Curata da Luigi Luca Cavalli Sforza e da Telmo Pievani la mostra “Homo Sapiens – la grande storia della diversità umana” è in questi giorni a Novara dopo essere stata per lungo tempo a Roma.
Speriamo che quella di Novara sia solo la prima tappa di un tour che consenta a più persone possibile di ammirarla nel nostro paese, ce n’è realmente bisogno per vari motivi.
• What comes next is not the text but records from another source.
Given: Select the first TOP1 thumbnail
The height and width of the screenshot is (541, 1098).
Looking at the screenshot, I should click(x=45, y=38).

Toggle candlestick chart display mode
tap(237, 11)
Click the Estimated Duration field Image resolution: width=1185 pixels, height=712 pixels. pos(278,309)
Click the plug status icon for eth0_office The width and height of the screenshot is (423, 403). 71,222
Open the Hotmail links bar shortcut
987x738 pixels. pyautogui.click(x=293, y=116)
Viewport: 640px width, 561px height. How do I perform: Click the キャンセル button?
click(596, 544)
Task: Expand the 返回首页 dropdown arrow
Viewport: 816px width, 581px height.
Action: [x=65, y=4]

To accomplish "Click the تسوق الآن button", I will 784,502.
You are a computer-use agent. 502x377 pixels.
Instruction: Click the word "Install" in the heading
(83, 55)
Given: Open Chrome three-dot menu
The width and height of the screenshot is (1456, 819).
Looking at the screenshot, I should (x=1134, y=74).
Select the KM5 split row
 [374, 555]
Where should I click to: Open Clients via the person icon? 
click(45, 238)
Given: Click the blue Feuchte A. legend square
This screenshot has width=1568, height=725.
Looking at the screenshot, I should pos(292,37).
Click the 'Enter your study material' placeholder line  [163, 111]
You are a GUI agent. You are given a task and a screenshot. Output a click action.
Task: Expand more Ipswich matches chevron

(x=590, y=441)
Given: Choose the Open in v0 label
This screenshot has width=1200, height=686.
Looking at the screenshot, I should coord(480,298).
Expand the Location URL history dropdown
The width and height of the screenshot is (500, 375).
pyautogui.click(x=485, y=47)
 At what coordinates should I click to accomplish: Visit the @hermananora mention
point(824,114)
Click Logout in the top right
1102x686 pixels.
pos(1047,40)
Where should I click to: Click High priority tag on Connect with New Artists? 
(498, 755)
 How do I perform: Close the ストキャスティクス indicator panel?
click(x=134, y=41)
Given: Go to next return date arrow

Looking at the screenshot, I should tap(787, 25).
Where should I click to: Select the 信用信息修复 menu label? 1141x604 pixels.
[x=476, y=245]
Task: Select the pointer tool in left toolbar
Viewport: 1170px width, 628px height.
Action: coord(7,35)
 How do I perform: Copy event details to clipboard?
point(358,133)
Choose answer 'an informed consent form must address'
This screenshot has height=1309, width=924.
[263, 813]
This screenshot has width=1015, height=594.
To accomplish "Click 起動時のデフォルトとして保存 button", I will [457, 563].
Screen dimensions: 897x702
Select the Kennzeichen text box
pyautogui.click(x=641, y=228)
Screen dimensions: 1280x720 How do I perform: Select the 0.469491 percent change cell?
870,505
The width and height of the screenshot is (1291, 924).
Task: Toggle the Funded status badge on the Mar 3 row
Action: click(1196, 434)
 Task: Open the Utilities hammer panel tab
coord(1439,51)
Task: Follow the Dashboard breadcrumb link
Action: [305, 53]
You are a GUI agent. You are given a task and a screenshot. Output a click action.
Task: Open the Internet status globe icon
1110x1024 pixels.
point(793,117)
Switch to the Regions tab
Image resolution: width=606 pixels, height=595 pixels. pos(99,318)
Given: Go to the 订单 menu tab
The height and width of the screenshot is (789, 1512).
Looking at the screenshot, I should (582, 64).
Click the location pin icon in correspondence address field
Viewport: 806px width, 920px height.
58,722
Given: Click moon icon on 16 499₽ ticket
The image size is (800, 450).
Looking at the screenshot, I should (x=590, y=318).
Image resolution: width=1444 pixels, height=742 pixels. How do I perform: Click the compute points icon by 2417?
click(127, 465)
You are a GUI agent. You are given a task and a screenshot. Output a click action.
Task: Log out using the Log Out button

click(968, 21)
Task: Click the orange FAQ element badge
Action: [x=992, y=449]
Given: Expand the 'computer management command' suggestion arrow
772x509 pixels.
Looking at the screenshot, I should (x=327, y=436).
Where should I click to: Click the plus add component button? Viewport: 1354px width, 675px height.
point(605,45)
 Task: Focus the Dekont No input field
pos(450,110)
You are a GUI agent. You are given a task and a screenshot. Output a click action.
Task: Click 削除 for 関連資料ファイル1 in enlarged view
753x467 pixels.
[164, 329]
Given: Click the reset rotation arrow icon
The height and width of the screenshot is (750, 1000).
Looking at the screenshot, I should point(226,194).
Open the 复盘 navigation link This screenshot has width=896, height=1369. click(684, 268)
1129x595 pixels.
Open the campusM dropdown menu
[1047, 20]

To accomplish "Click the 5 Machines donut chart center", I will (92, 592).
Il primo di questi è che stiamo parlando davvero di una bellissima mostra, nata da un’idea originale e curata scientificamente nei minimi dettagli; che non tralascia nessuna delle scoperte più recenti della biologia e affronta la “diversità umana” sia dal punto di vista biologico che da quello etnologico.
Il lungo percorso delle del genere Homo che da qualche milione di anni è comparso su questo pianeta, e precisamente nel continente chiamato Africa, è estremamente affascinante. Dai primi passi dell’umanità impressi sulla cenere di un eruzione vulcanica, alle migrazioni fuori dall’Africa che hanno portato alla colonizzazione di tutto il pianeta, all’incontro con i “cugini” neanderthaliani, fino ai primi manufatti umani e le sfide di colonizzazione degli ambienti più estremi come l’Artico, la mostra curata in ogni dettaglio colpisce in primo luogo per la mole impressionante di informazioni che riesce a fornire al visitatore. È estremamente educativa e da molti spunti di riflessione, scientifici e filosofici.
Partendo ad esempio dal punto forse più controverso della nostra evoluzione, la coabitazione nel pianeta con altre specie Homo, la domanda a cui si cerca di dare una risposta oggi è “che fine hanno fatto tutti quanti?” Fino a 40.000 anni fa condividevamo il pianeta con altre quattro specie Homo, poi “improvvisamente” siamo rimasti solo noi Sapiens a diffonderci sul pianeta. Perché? Riferendosi in particolare all’Uomo di Neanderthal gli organizzatori della mostra mettono in evidenza la riflessione di John Darnton «Era più forte. Era intelligente come noi. È vissuto attraverso gli orrori dell’era glaciale, in ogni parte dell’Europa e dell’Asia Occidentale per circa 200.000 anni, poi è scomparso. Perché noi siamo qui e lui è sparito? Per citare Jack Nicholson in L’onore dei Prizzi “se era cosi maledettamente in gamba, com’è che è irrimediabilmente morto?”».
La questione non è di poco conto tenendo presente anche che gli ultimi studi genetici ci dicono che l’Homo Sapiens odierno è, probabilmente, ibridato con il Neanderthal.
Insomma una storia, quella della diversità umana, tutta da scoprire e da ammirare come fosse un film. E per continuare a giocare con le citazioni cinematografiche ricordiamo che Telmo Pievani paragona l’evoluzione dell’uomo al film “Sliding doors”, dove un semplice evento (il riuscire a entrare nelle porte del treno della metropolitana che si chiudono o il dover aspettare il treno successivo) mostra due storie completamente diverse dei protagonisti. Ecco, l’evoluzione (non solo quella umana) è una serie interminabile di sliding doors dove ad ogni bivio le cose sarebbero potute andare in maniera completamente differente e oggi il pianeta Terra poteva ritrovarsi come specie dominante un sauro-sapiens o un aracno-sapiens.
Questo ovviamente non deve far altro che farci apprezzare ancora di più la nostra particolarità e responsabilizzarci maggiormente a trattare con rispetto tutti i nostri compagni di viaggio nella strada del nostro futuro. Senza però cadere nel gioco di divinizzare la natura e ricordando sempre una citazione di David Raup anch’essa messa ben in evidenza nella mostra: “se l’estinzione fosse un gioco del tutto leale, noi non saremmo qui”.